_Dataset entries_
+++++

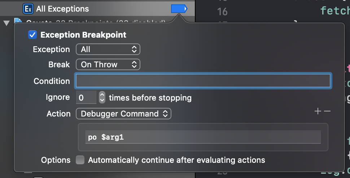Screen dimensions: 350x178
Task: Click the Ex exception breakpoint icon
Action: [28, 9]
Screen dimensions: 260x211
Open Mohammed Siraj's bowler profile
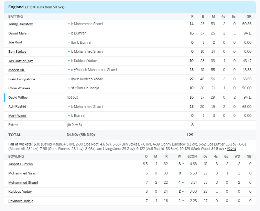tap(22, 173)

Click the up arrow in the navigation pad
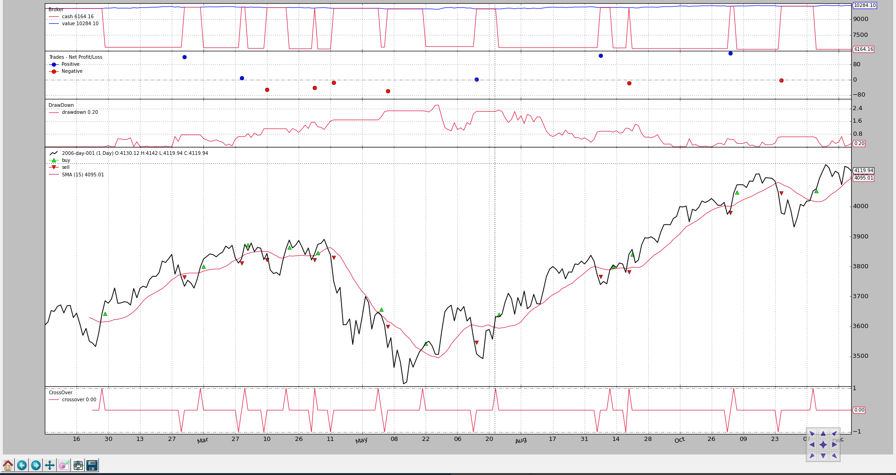(x=823, y=434)
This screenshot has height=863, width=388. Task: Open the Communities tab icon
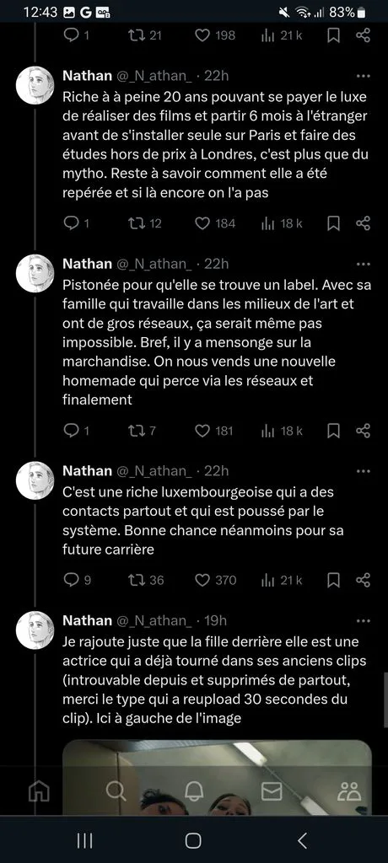click(349, 791)
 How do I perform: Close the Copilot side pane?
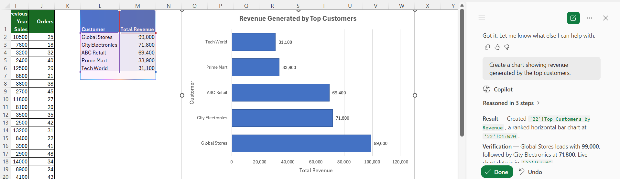605,18
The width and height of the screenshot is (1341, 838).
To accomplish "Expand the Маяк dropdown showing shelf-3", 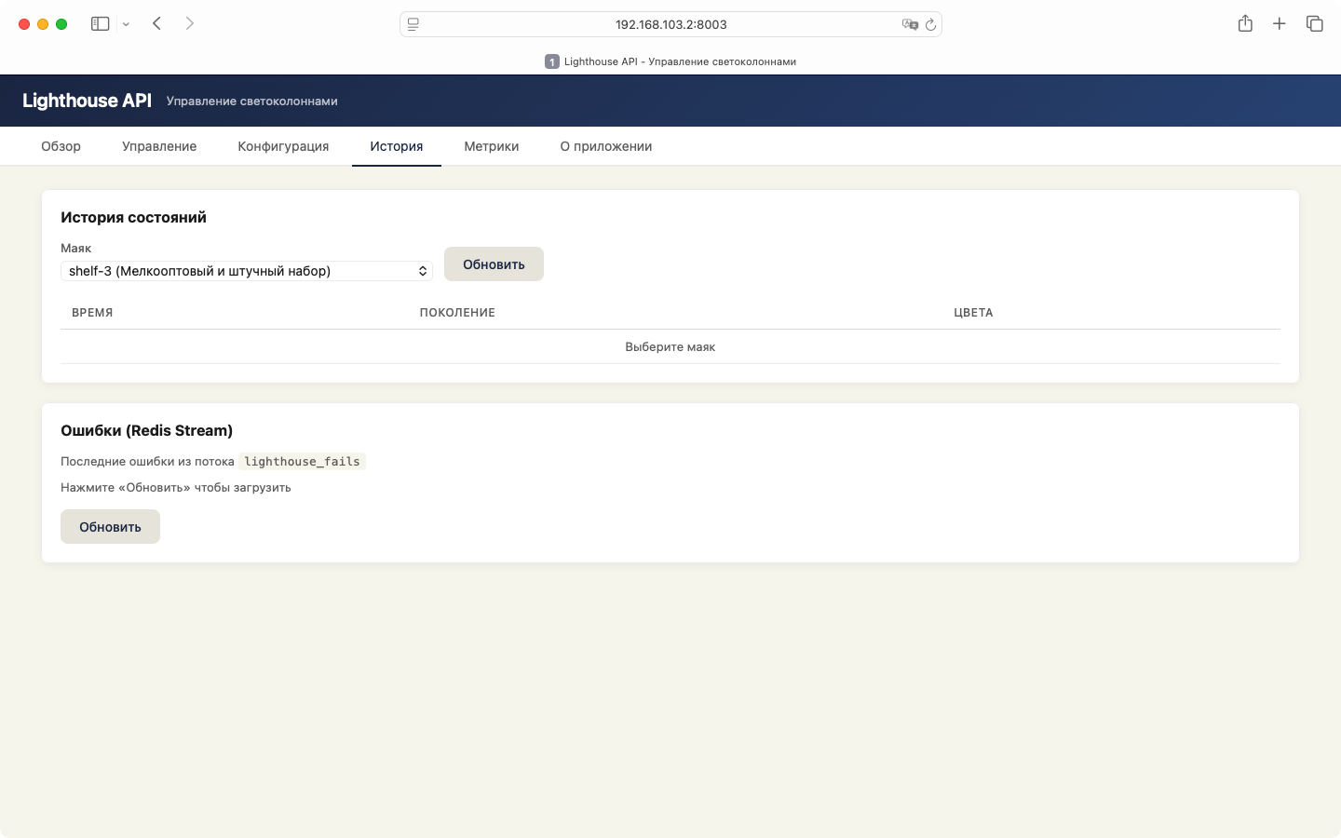I will [x=247, y=271].
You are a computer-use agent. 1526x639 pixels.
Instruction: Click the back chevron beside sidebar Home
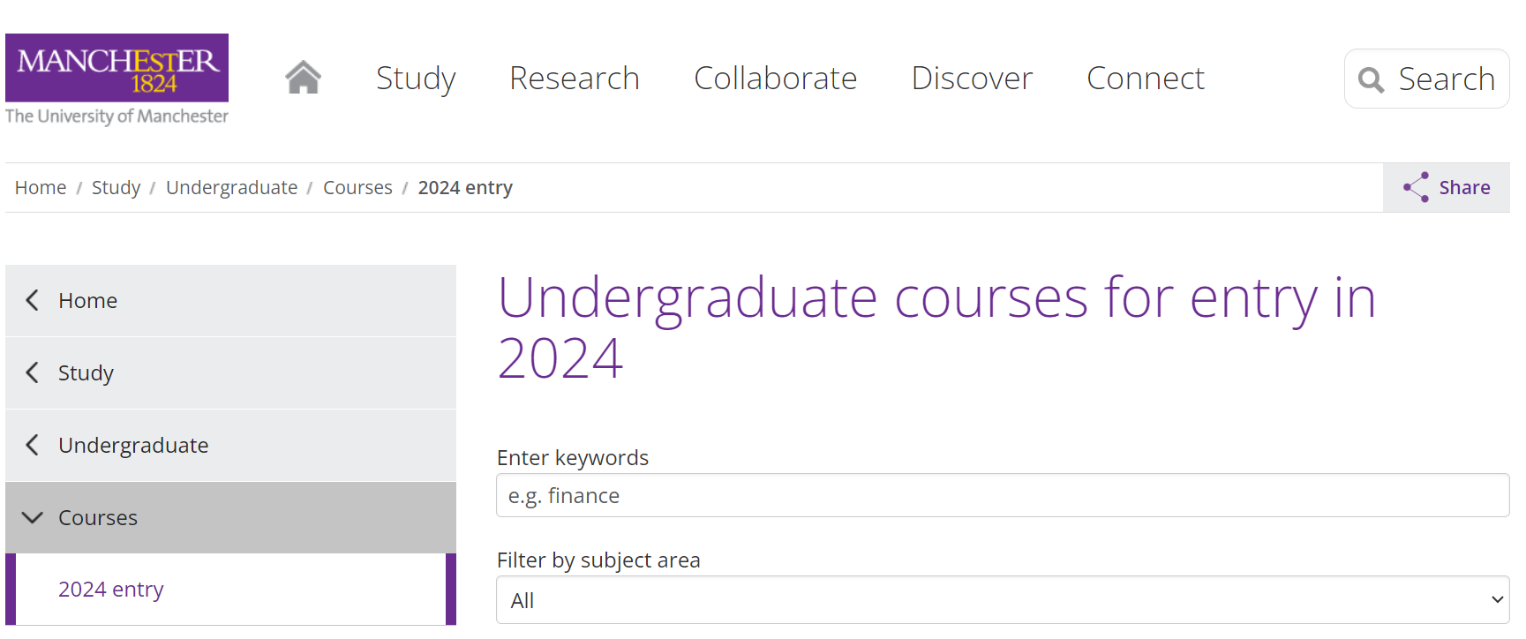pos(33,300)
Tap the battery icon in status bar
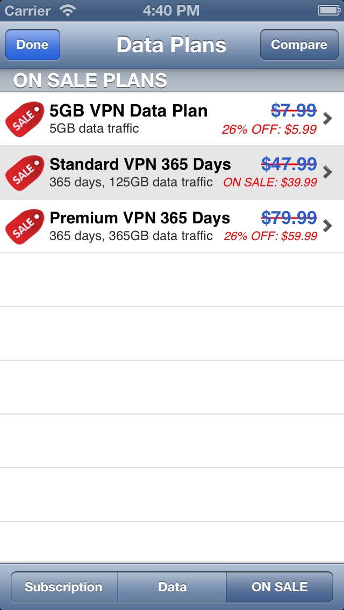Screen dimensions: 344x610 pos(328,10)
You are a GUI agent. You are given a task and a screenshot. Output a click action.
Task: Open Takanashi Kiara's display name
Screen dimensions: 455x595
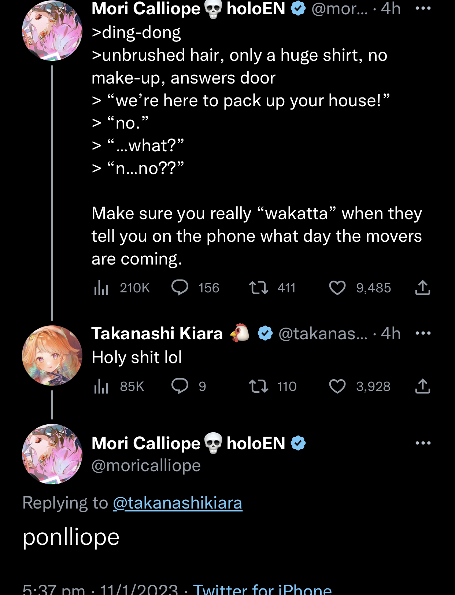click(x=157, y=333)
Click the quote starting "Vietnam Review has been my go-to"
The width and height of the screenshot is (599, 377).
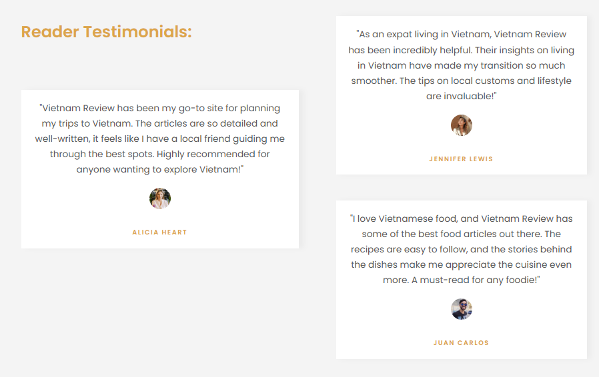click(160, 108)
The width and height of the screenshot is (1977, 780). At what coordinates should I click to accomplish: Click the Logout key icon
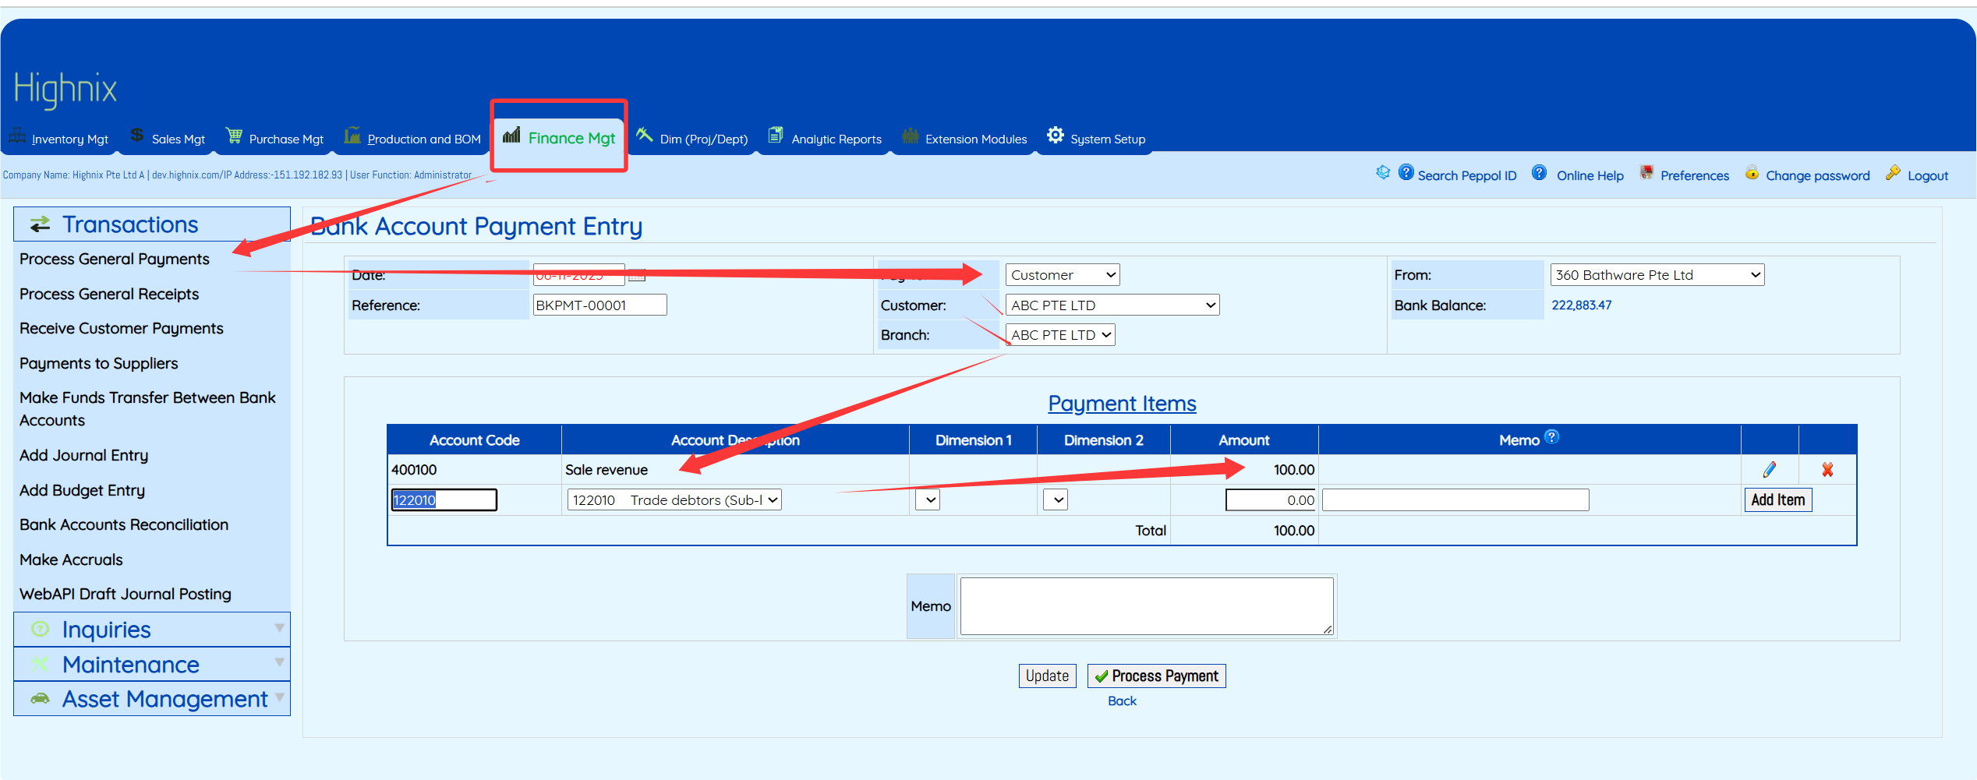point(1893,174)
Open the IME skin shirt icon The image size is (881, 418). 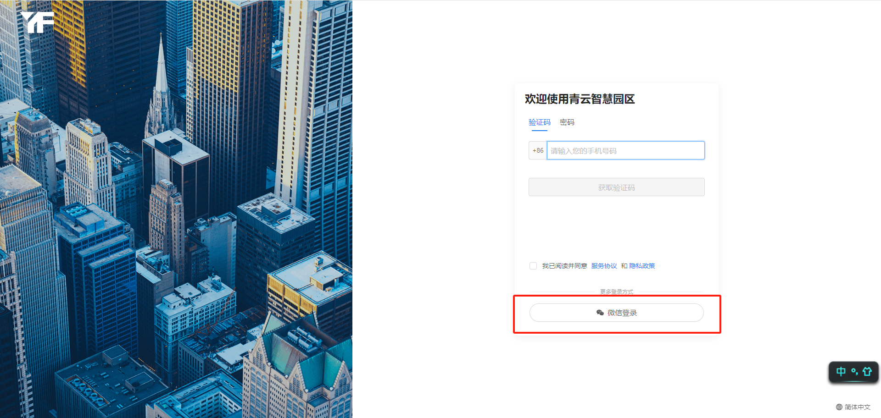tap(867, 372)
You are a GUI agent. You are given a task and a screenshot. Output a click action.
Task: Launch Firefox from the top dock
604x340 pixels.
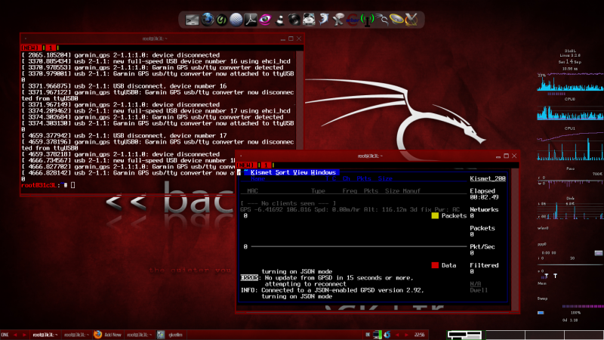208,18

+++++

_Task directions_
Would you reproduce the lines from the one with "Task: Launch Firefox from the top dock" through the final line of the data above, exactly and only those, without any pictures?

_Exercise answer_
Task: Launch Firefox from the top dock
604x340 pixels.
208,18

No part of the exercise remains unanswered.